If you want to iterate over numbers, you can do something like

    for loop_var in $(seq 10)
    do
        echo "foo${loop_var}"
    done

The `while` statement takes a conditional, much like `if`. We can loop
indefinitely with it:

    while true
    do
        # ...
        if $condition
        then
            break
        fi
    done

Finally, bash has a `case` statement:

    case ${switch_var} in
        foo) echo "foo";;
        bar|baz) echo "bar"; echo "baz";;
        *) echo "default";;
    esac

Let's combine this for command-line argument parsing:

    a="foo"
    b="bar"
    c=""
    while [ $# -gt 0 ]
    do
        case $1 in
          -a) shift; a=$1; shift;;
          -b) shift; b=$1; shift;;
          *) c="$c $1"; shift;;
        esac
    done

Functions
---------

Defining a function:

    function my_func {
        local a=$1
        echo $a
    }

Functions begin with the `function` keyword, then a name, and then
the body of the function, in curled braces. The `local` keywords
defines a variable in the function's scope. If not used, the variable
will be defined in the global scope, and hence visible outside of
the function. Positional parameters are redefined for the function's
scope.

Once defined, the function behaves like any other command:

    my_func "hello"

You can define particularly useful functions in your ~/.bashrc,
which will be executed (using .) whenever you start a new shell.


Aliases
-------

Common one-liners are often nice to put into simple aliases, which
are defined like:

    alias ls='ls -FC'

Here are some aliases I find useful:

    alias ls='ls -FC'
    alias la='ls -A'
    alias ll='ls -l'
    alias ltr='ls -ltr'
    alias lsd='ls -lsd'

These are defined in my ~/.bashrc. There's also a file called either
~/.bash_profile or ~/.profile, which is only run for a login shell
(that is, only once when you first log in). When you modify one of
these files, make sure you re-dot them

    . ~/.bashrc
    . ~/.bash_profile
    . ~/.profile


Scripting
---------

Some principles I live by:

 1. If I'm going to do something more than once, I script it.
 2. If I do something once, there's a good chance I'm going to have
    to do it again.

Most shells, bash included, treat executable text files specially.
Given no other information, they run them as scripts for the current
shell. *Do not assume that file extensions mean anything.* At the
very least, bash does not care about the name of your file, it only
cares about the content. Naming a file `foo.py` does not mean bash
will treat it as a python file, for instance.

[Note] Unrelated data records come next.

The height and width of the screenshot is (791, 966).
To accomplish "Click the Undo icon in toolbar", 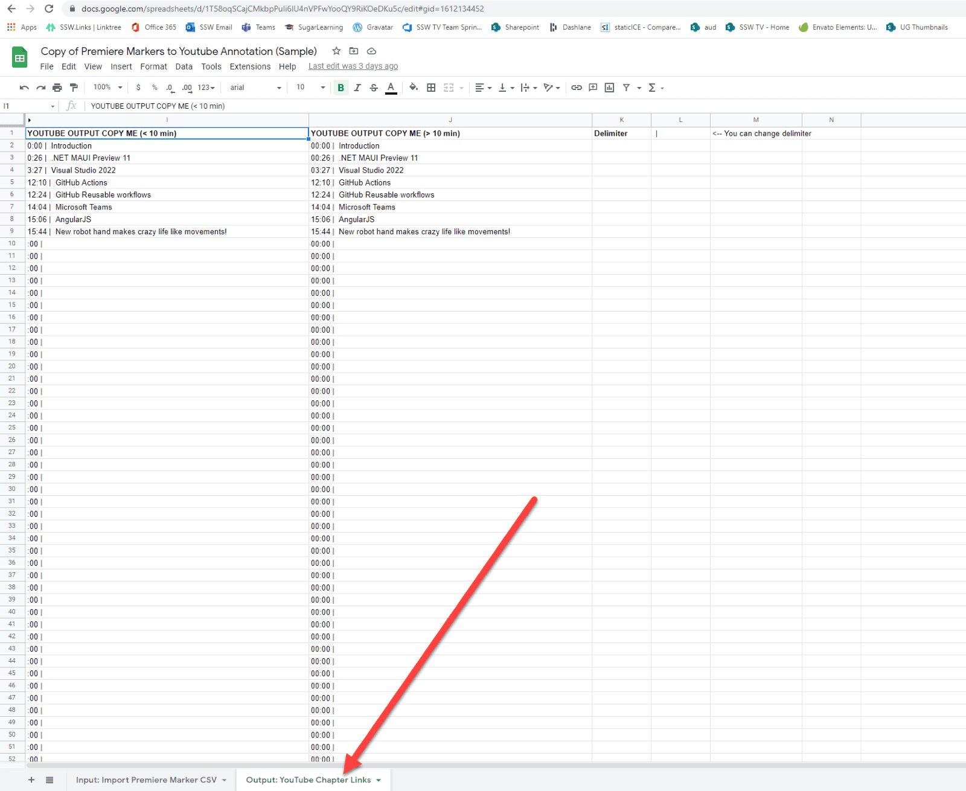I will [24, 88].
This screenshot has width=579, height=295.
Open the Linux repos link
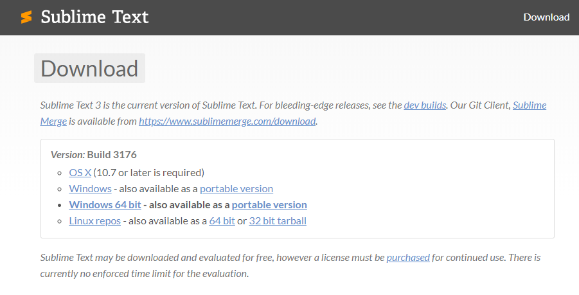click(x=94, y=220)
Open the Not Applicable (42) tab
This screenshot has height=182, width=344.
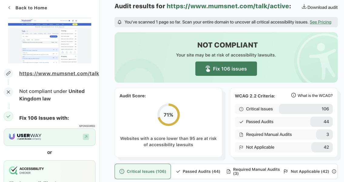(307, 171)
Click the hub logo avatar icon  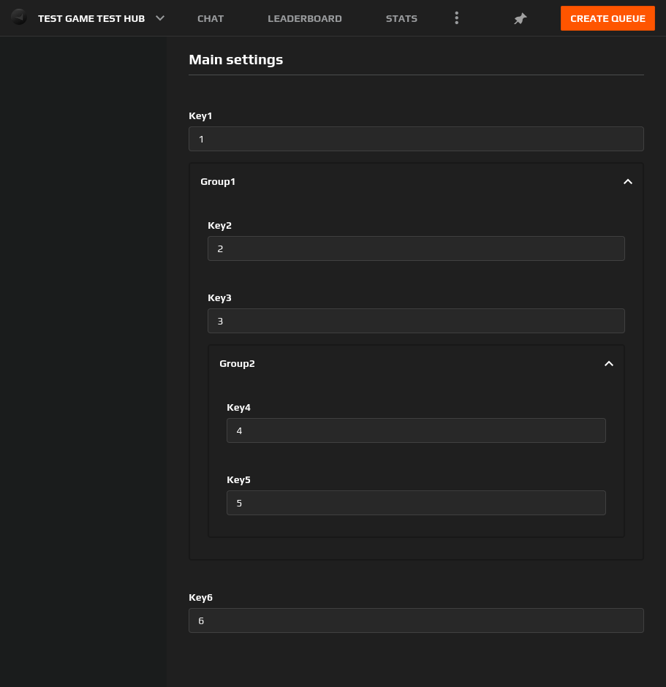(x=19, y=18)
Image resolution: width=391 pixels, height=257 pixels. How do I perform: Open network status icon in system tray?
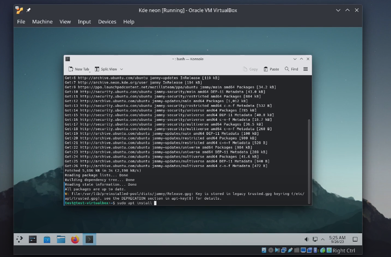(316, 239)
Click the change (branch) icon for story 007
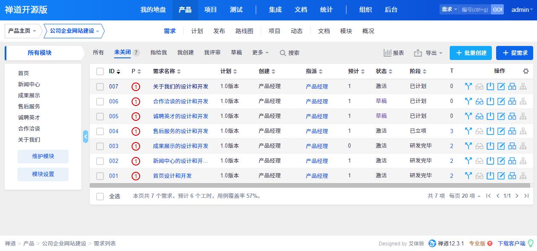The width and height of the screenshot is (537, 251). tap(468, 86)
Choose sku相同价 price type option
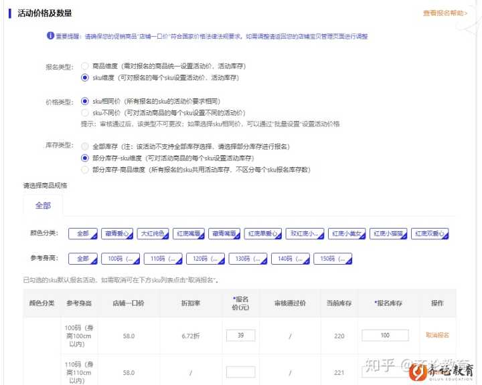482x385 pixels. coord(84,101)
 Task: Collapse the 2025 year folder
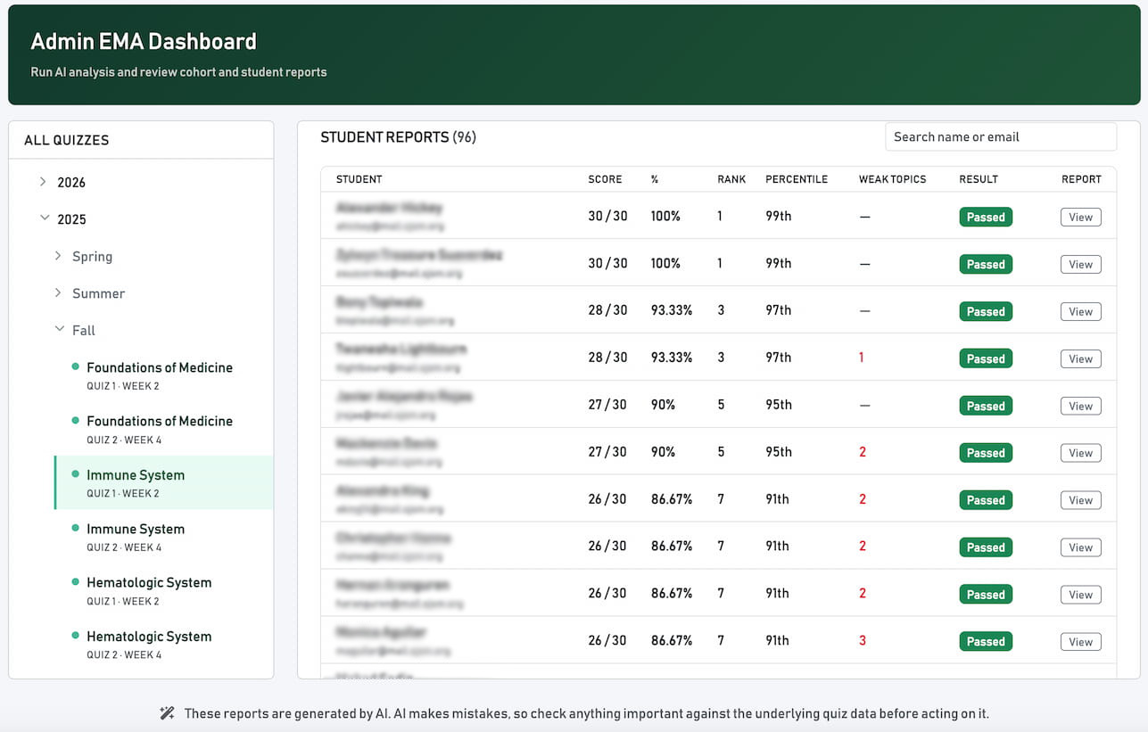coord(45,218)
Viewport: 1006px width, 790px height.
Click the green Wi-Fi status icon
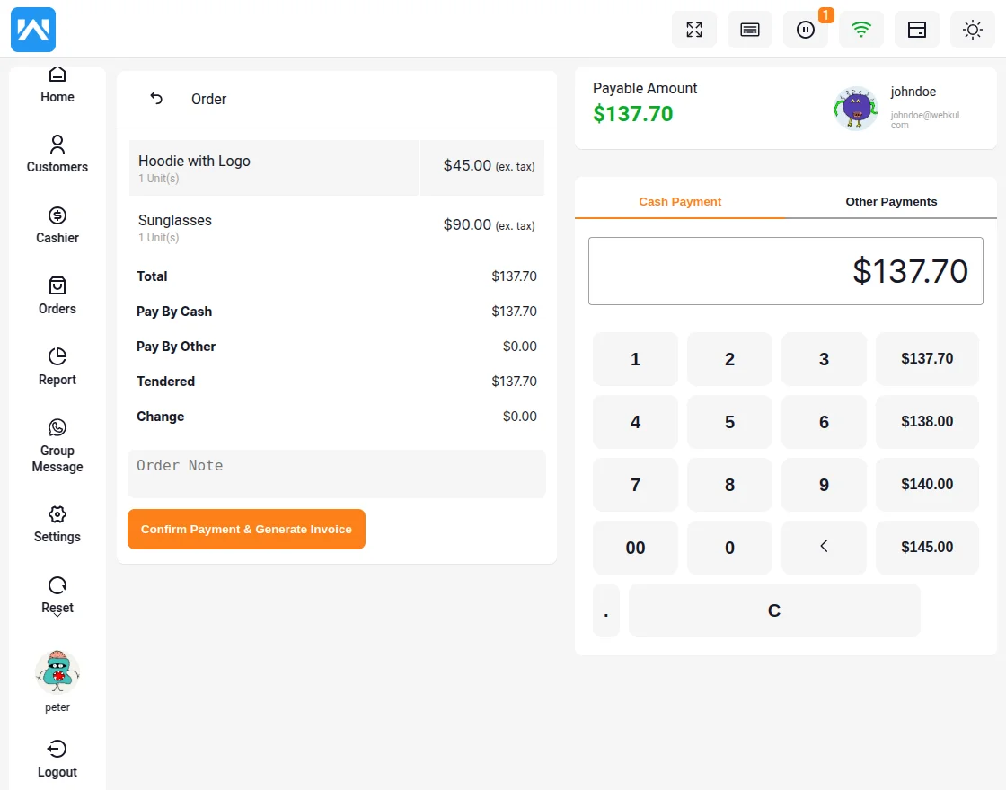point(861,30)
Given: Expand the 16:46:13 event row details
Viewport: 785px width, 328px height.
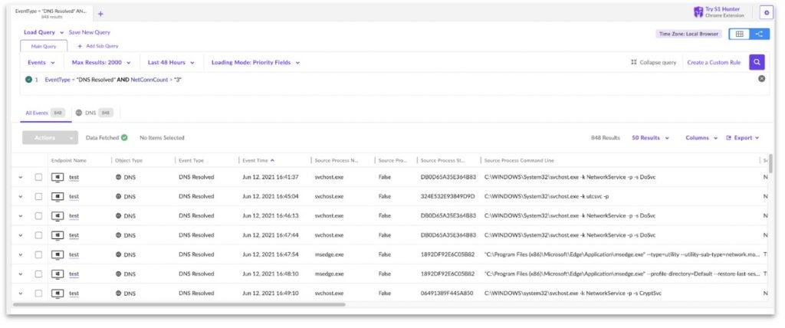Looking at the screenshot, I should pyautogui.click(x=21, y=215).
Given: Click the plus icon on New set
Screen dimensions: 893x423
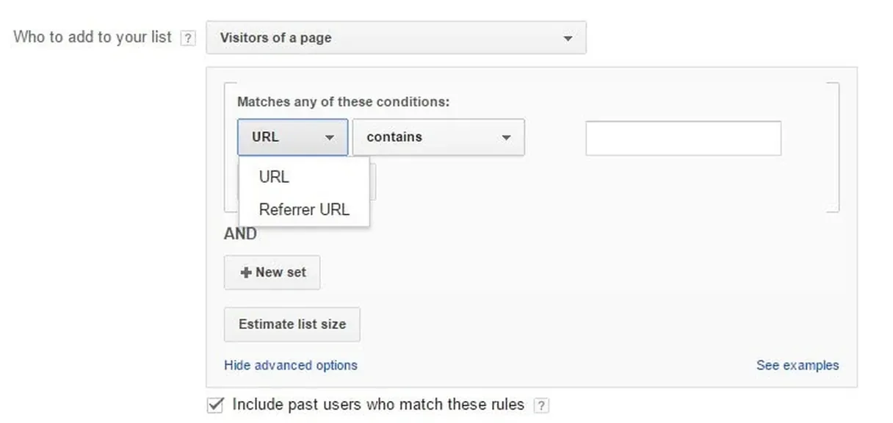Looking at the screenshot, I should (246, 272).
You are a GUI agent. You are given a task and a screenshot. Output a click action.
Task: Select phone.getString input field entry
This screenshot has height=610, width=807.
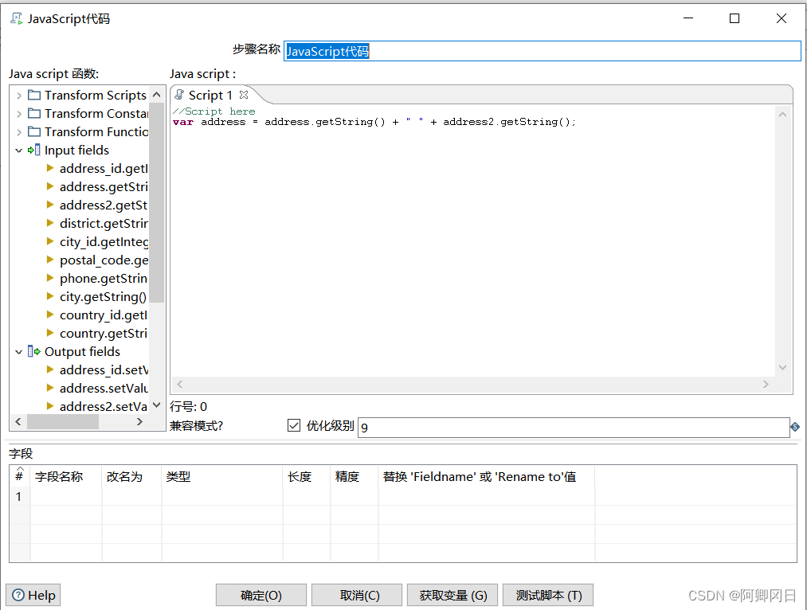pos(103,279)
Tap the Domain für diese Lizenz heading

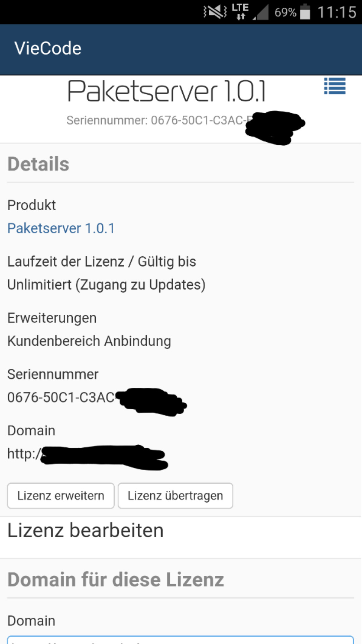point(116,580)
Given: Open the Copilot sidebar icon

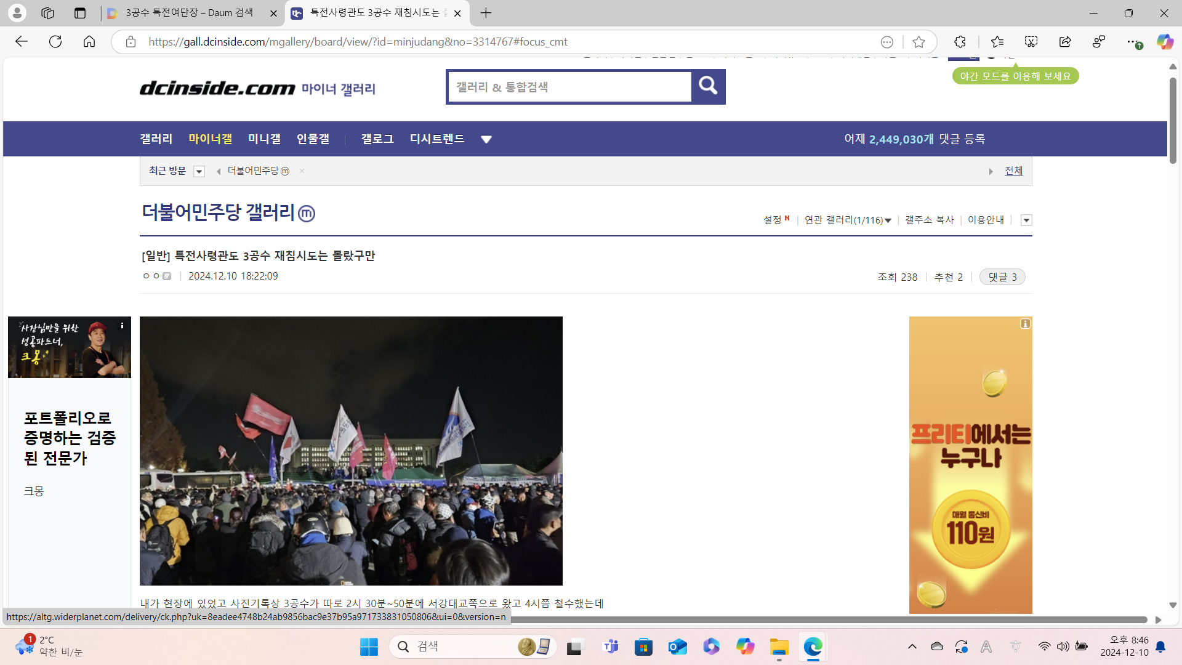Looking at the screenshot, I should pos(1164,42).
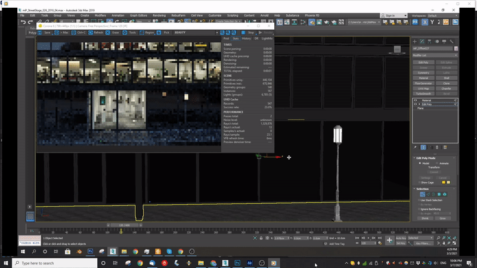Click the yellow Show Cage color swatch
This screenshot has height=268, width=477.
442,182
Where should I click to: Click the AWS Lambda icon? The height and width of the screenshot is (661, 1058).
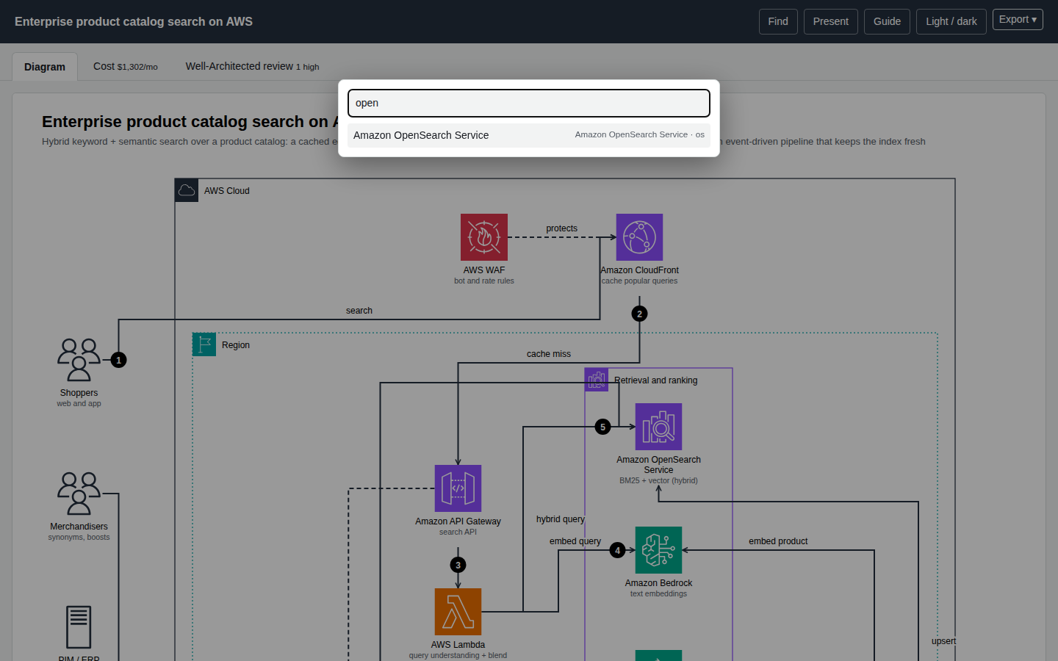(x=458, y=612)
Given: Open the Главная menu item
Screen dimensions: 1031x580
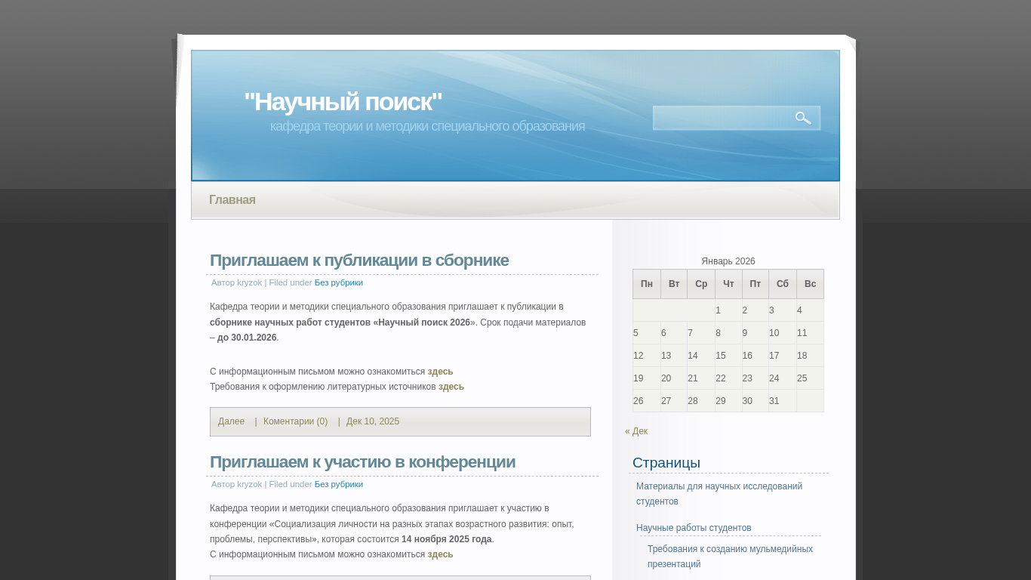Looking at the screenshot, I should point(232,200).
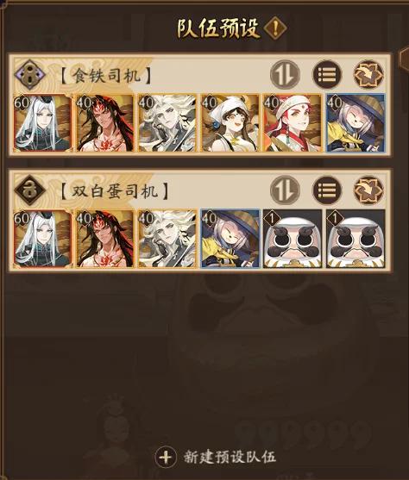The width and height of the screenshot is (409, 480).
Task: Select the straw hat shikigami in 食铁司机 team
Action: [x=356, y=123]
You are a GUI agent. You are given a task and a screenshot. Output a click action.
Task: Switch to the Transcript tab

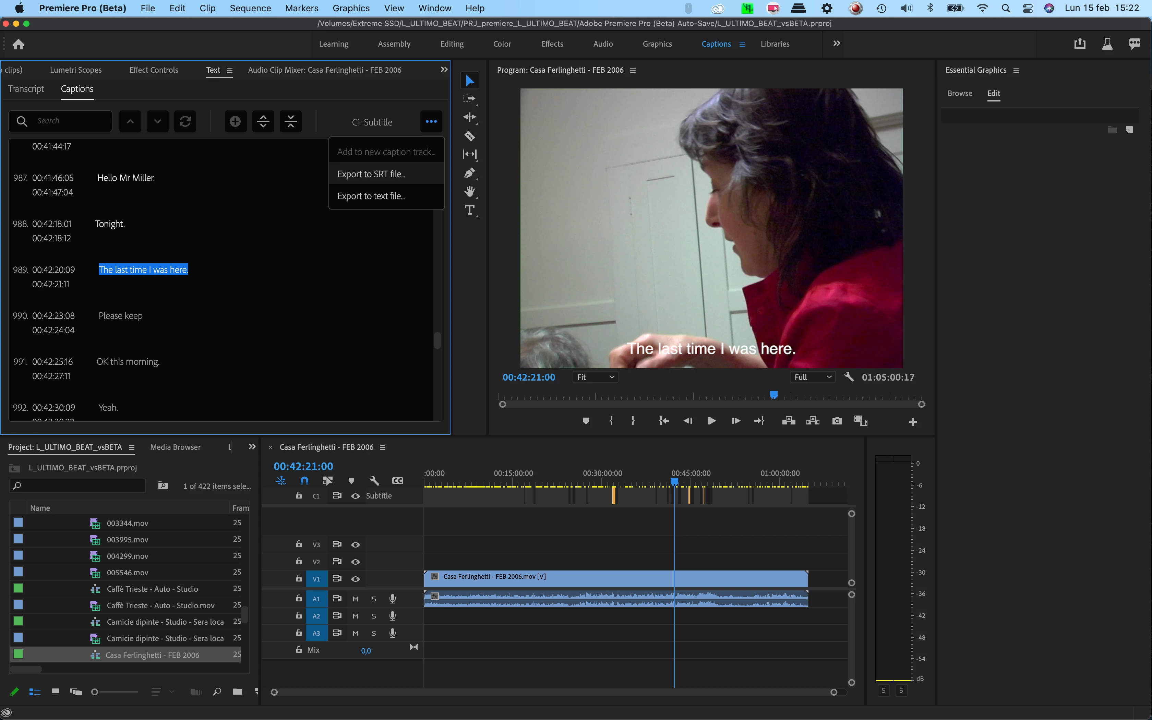pos(26,89)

To run the script correctly, there's an easy way and a hard way.
The hard way is to call the appropriate interpreter explicitly:

    bash my_shell_script.sh
    python my_python_script.py

The easy way is to use a convention called *shebang* (short for
"hash-bang"). The shell will look at the first line of an executable
ASCII file. If that line begins with a shebang, the arguments to
that provide the program with which to run the script:

    #! /bin/bash

You can even provide options:

    #! /bin/bash -x

For python, there's a better way to call it:

    #! /usr/bin/env python

What does this do? We're not actually invoking python directly.
Instead, we invoke env, which passes the parent environment. In
particular, this means it's also using the parent shell's $PATH
variable to determine how to find python. This has a couple of
advantages:

 * The location of python may vary from installation to installation,
   but env's location is always predictable.
 * If you use python virtual environments, this will pick up your
   virtualenv python.

As a final note, make sure your scripts are executable! See "chmod"
in the filesystems quick-ref for details, but 99 times out of 100,
you will want to run `chmod a+x` on your script. git keeps track
of file permissions in addition to the contents.